== What needs to be done ==
What is needed is an exact reproduction of the lines in the records below, starting at the line with "Task: Click the external-link" and ending at the line with "Where should I", both included, and nothing else; pictures stay out.

Dataset entries
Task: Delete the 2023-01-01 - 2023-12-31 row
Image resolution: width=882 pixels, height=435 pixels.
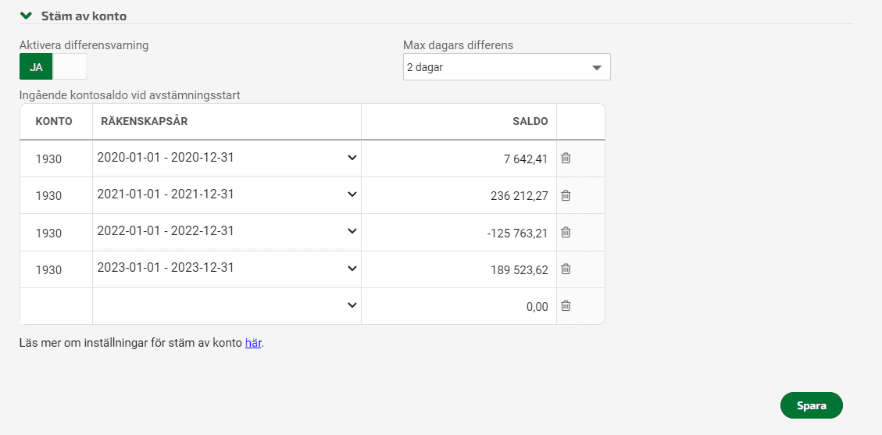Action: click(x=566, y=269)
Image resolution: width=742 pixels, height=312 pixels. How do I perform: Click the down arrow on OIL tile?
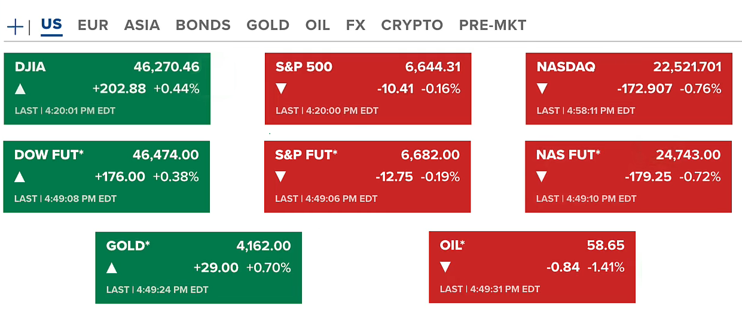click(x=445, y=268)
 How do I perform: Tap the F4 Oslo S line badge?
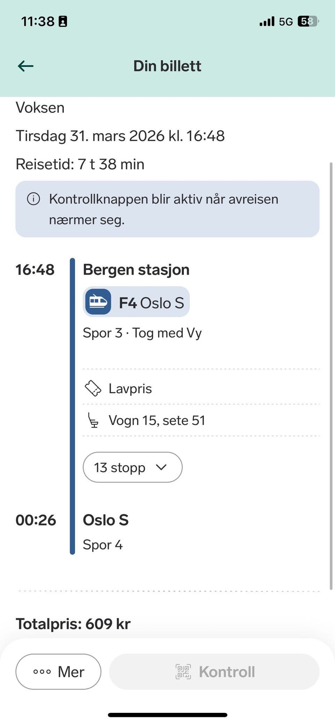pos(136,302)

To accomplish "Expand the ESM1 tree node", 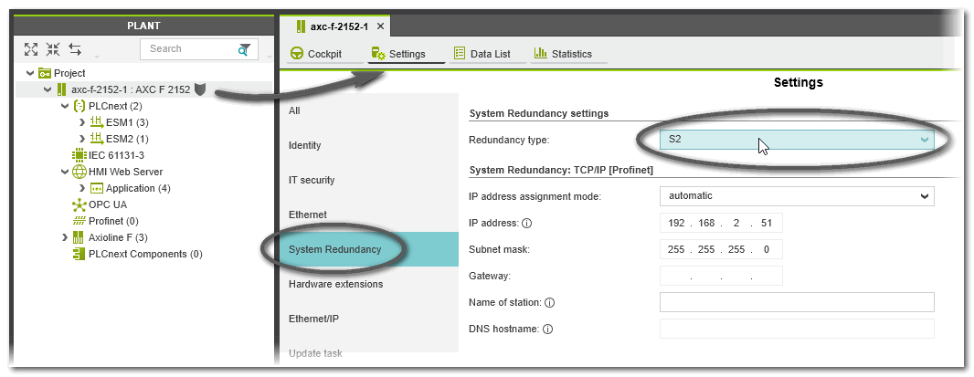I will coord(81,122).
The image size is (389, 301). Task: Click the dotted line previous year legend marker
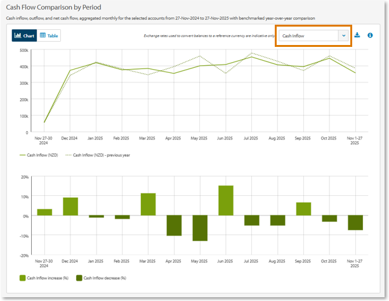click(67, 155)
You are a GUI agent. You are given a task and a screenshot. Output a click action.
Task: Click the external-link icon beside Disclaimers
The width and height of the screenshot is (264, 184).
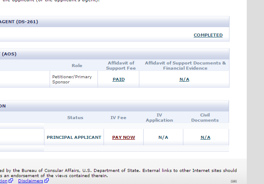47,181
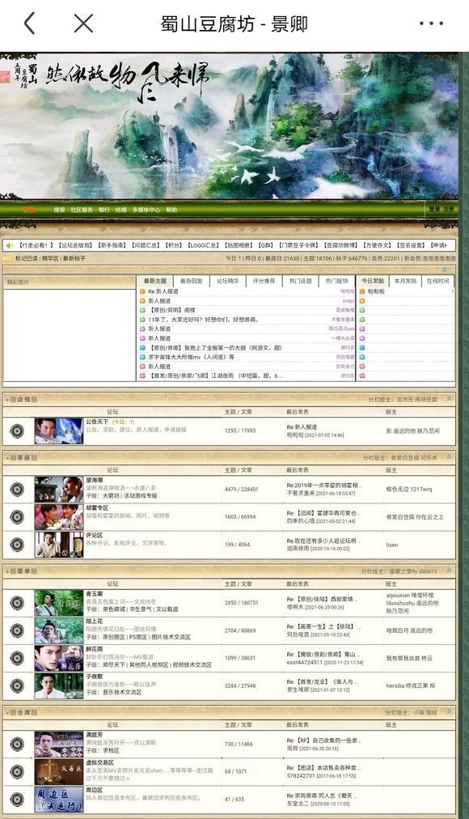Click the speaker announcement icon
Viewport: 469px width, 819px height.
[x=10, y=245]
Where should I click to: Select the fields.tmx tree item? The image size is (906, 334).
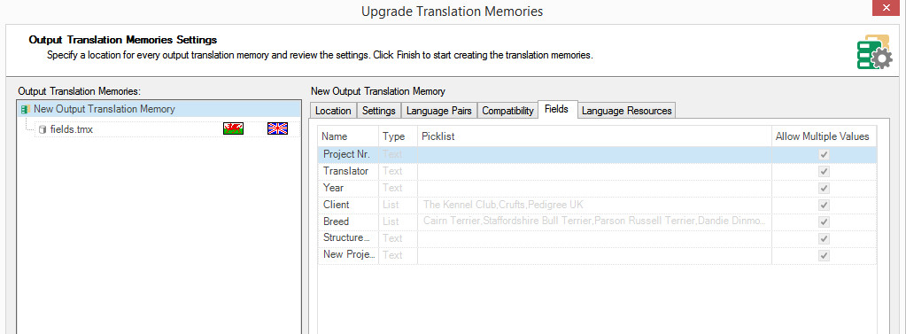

==

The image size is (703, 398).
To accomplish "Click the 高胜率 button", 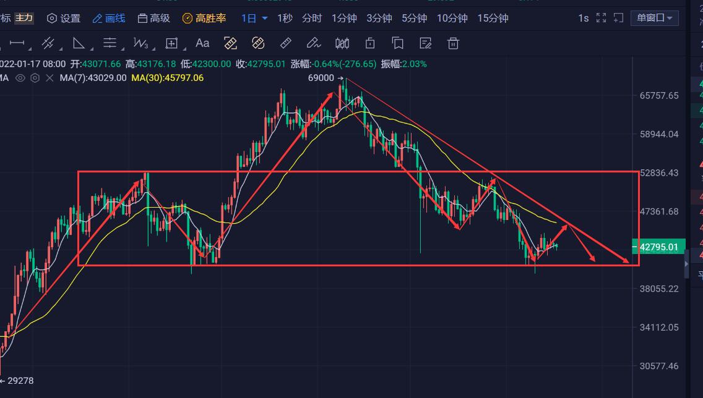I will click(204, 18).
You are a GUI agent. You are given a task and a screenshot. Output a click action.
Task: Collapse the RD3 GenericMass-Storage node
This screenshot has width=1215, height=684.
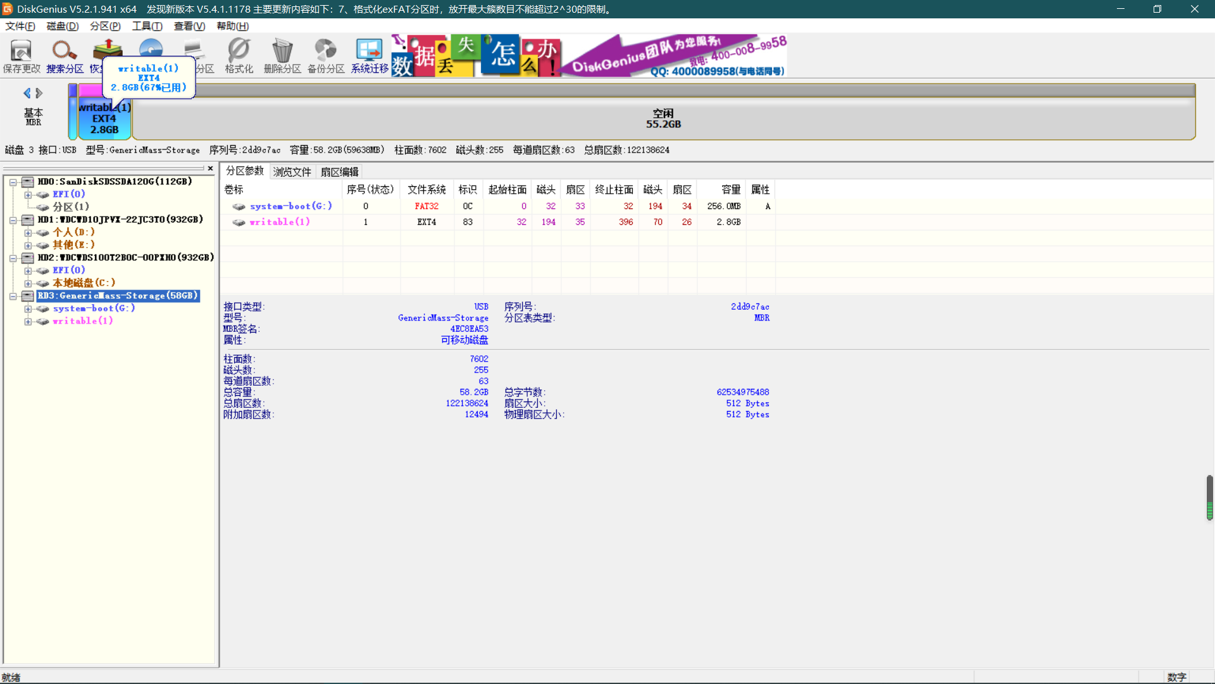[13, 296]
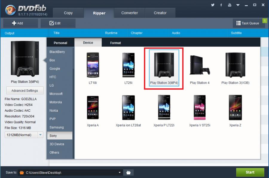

== Response area ==
Task: Click the external-link icon beside Disclaimers
The width and height of the screenshot is (264, 184).
47,181
Click the speaker announcement icon
Viewport: 469px width, 819px height.
[x=10, y=245]
Where should I click to: Select the fields.tmx tree item? The image size is (906, 334).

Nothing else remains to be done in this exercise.